My father loved Charles Dickens. More than anything, perhaps. It was a fact of life simple enough for me to understand in my earliest moments of conciousness. Papa is tall, wears glasses, has brown hair, and loves Charles Dickens.
Both my parents were immigrants, my mother from Bohemia, along with her mother and seven siblings, and my father from Russia, alone except for his English language collection. They met on a boat from London and were married in Manhattan in time to live together in the top room of the house my grandmother bought from the state of Minnesota. As Europe exploded into the Midwest, our family spun little webs of nations through the Twin Cities; my father, a doctor, could translate the twenty most common illnesses into German, Polish, and Hebrew, and my mother spent most of her time downstairs speaking rapid Bohemian with her siblings, all of whom remained in my grandmother’s house except for my uncle, Ludvik, who had dedicated his life to the Minneapolis Communist Party and moved across the Mississippi to St. Paul.
The unity of immigration that bound our family ended there, however. In strict accordance to his bible, Great Expectations, my father vowed to bring me up with all the posterity of Miss Havisham raising Estella, which is to say in stark contrast to the carelessly emotive passion of my cousins. When my aunts and uncles sent their children to the big brick public school a few blocks down, my father hired me a tutor whose back he had fixed a few years ago and who believed heavily in the power of censorship. As my cousins learned the alphabet, I learned the detailed lineage of the Romanovs from Mikhail I to Alexei, and that Lenin was likely the first horse of the apocalypse.

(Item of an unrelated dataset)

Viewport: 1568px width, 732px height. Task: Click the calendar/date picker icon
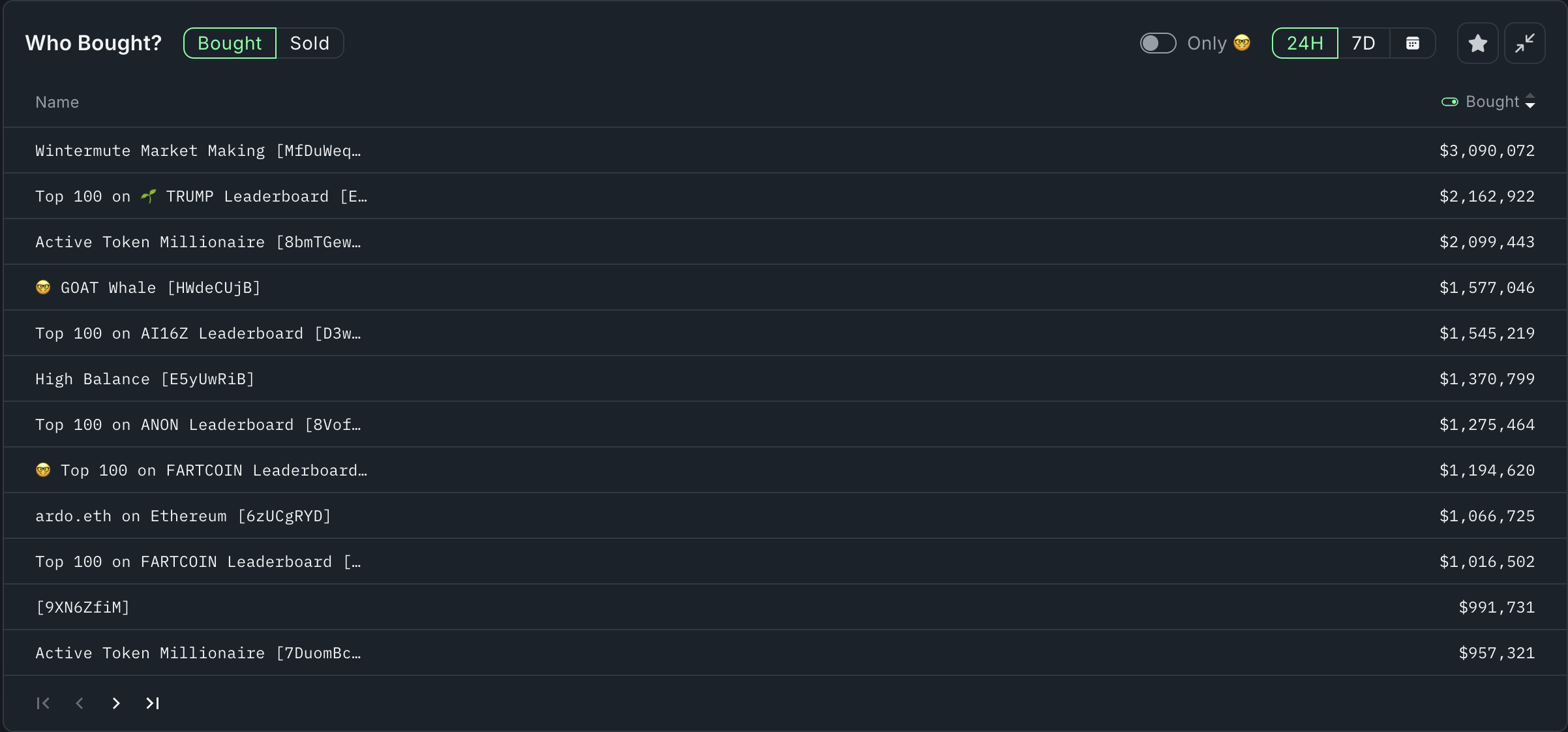(x=1413, y=43)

Both my tutor and my father also shared the belief that books were the best way to learn about life, and agreed I was old enough to choose my first Dickens story as soon as I was able to string words together into comprehensible ideas. I chose Oliver Twist because it was about a child, but after stumbling through that first reading, decided that Charles Dickens had never been a child.
Regardless of the emotional scars the tale left me, I was entranced by Oliver’s story. One evening in October my grandmother’s brother sent a set of dollhouses from the Old World, mistaking the amount of time it would take for a parcel to reach us by Christmas. My cousins and I spent the evening constructing a little village that, because our oldest cousin, Madlenka, voraciously claimed it was the capital of Bohemia, we named St. Prague. We shared our American-made dolls and invented an idyllic community around the front parlour of my grandmother’s house.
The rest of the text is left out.